ACTIVITY:
Line count for the string "computer": state how many lines in the records below hold it, giving only the number.

═══ DATA FOR PROCESSING ═══

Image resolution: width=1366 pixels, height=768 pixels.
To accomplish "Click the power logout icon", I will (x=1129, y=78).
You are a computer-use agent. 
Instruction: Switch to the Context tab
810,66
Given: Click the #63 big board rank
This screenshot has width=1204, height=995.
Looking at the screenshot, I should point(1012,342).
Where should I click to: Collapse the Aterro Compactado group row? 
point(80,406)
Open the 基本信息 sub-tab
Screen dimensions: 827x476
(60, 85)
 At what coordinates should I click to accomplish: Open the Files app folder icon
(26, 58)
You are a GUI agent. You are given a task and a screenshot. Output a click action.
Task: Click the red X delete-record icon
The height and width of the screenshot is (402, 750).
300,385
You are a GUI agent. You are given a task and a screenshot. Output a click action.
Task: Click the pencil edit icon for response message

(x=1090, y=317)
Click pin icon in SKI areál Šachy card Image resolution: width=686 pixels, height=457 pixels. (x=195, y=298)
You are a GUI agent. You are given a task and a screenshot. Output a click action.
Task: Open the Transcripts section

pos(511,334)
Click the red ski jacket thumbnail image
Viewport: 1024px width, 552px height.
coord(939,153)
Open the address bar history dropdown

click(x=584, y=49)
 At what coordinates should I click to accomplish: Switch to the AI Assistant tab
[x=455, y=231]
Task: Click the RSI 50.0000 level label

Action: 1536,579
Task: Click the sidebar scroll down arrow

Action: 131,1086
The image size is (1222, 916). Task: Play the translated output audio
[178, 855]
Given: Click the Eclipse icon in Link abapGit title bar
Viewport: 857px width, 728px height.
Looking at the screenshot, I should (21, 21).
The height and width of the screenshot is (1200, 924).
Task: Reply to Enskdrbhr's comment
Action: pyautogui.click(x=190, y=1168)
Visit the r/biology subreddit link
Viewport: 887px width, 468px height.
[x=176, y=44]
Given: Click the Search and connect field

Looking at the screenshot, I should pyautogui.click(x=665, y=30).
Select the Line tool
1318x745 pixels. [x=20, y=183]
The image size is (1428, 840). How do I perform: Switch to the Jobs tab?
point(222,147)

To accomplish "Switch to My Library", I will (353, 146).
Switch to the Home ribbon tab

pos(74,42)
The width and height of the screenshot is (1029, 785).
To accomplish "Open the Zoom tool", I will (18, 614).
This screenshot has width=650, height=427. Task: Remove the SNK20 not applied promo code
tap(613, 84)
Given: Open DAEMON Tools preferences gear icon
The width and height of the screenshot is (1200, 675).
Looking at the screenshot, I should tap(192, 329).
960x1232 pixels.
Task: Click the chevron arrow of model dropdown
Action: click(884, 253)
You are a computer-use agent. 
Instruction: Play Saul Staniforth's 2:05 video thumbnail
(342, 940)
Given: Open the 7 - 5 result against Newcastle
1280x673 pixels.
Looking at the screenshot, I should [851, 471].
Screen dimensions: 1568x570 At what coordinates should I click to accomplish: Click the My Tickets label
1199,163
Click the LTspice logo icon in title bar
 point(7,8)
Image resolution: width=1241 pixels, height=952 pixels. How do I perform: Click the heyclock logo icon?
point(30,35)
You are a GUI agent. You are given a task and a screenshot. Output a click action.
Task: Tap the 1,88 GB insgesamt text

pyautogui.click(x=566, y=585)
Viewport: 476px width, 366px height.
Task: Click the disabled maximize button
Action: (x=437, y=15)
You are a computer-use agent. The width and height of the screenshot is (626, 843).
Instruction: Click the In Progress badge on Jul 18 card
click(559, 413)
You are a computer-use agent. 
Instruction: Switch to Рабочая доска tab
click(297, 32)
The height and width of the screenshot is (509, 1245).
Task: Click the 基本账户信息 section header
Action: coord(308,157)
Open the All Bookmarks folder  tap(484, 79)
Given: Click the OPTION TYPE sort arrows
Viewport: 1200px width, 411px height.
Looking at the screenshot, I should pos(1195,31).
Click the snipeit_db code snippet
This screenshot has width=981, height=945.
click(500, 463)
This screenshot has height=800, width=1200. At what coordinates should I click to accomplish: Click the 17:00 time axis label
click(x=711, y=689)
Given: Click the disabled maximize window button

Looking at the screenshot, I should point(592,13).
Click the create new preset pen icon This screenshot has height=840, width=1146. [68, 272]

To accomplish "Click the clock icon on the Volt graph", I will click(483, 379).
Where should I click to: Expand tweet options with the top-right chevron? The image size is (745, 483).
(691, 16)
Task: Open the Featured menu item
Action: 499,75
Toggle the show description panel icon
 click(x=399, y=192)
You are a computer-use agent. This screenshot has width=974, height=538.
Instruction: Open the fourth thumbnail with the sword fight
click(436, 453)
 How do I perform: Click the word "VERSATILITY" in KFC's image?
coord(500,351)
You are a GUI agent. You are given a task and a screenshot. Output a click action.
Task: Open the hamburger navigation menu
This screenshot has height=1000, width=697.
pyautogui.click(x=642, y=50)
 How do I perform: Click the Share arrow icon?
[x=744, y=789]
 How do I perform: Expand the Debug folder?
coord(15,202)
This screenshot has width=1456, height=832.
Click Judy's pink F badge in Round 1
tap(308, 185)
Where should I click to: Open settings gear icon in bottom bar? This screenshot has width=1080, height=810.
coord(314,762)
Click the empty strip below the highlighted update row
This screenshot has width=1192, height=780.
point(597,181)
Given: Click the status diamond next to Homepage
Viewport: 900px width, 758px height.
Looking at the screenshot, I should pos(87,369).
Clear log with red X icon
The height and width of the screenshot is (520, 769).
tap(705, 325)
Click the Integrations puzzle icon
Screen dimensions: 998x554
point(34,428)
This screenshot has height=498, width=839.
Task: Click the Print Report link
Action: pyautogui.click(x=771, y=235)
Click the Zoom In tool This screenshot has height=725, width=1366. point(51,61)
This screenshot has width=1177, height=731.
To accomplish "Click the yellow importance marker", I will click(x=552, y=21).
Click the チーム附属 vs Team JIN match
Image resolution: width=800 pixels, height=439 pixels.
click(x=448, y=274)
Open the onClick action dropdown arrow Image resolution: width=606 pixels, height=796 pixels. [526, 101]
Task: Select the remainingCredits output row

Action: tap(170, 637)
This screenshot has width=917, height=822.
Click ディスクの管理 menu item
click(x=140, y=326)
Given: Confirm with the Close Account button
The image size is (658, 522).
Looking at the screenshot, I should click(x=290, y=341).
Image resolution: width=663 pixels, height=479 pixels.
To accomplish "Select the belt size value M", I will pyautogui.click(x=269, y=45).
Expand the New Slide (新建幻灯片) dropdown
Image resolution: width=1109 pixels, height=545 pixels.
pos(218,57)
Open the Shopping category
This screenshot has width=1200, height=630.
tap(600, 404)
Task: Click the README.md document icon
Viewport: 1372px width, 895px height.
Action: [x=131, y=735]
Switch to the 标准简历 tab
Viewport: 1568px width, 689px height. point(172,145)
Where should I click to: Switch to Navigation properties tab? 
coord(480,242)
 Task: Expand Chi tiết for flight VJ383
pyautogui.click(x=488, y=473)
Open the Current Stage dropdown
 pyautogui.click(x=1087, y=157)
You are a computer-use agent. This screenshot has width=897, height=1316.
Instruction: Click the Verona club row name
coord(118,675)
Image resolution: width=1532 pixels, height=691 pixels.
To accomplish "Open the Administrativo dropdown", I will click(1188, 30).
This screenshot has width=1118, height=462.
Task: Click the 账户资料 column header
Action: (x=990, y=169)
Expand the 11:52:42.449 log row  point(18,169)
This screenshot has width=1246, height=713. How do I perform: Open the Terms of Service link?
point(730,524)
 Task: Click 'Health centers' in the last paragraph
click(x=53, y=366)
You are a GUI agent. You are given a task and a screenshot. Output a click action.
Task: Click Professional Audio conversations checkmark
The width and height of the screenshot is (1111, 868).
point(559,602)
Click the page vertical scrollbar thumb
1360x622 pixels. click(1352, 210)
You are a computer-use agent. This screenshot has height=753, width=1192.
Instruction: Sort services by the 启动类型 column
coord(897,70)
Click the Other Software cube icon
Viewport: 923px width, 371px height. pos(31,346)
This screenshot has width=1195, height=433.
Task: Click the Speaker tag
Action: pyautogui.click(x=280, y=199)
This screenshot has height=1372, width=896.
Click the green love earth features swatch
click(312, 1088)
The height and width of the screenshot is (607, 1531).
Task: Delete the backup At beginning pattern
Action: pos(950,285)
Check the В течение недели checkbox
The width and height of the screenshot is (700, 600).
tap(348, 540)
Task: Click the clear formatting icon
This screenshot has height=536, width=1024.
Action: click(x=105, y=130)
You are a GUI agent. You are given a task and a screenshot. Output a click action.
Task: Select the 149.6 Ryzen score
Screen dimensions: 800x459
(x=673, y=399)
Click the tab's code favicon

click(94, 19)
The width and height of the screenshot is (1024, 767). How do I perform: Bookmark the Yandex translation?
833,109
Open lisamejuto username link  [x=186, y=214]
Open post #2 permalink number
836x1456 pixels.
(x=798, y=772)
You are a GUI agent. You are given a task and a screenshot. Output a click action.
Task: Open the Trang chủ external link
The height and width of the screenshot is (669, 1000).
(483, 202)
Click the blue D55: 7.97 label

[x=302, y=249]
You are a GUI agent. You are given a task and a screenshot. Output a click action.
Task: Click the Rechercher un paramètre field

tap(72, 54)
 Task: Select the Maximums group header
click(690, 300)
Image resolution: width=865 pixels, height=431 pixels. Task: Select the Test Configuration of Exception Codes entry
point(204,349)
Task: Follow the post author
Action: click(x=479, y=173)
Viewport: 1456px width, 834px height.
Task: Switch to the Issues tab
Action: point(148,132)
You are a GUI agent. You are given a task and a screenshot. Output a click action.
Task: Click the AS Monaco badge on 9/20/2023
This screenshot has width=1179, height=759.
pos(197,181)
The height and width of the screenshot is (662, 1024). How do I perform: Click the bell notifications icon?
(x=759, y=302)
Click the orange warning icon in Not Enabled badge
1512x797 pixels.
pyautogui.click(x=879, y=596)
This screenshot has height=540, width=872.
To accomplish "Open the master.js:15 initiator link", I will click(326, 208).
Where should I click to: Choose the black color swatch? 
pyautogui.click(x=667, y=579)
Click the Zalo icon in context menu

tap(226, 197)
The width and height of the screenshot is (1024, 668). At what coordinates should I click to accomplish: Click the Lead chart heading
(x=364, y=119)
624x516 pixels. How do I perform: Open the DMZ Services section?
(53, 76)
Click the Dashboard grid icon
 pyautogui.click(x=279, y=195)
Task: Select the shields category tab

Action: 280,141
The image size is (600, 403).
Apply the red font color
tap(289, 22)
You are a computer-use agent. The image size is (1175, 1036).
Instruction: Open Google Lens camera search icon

═══

OUTPUT:
8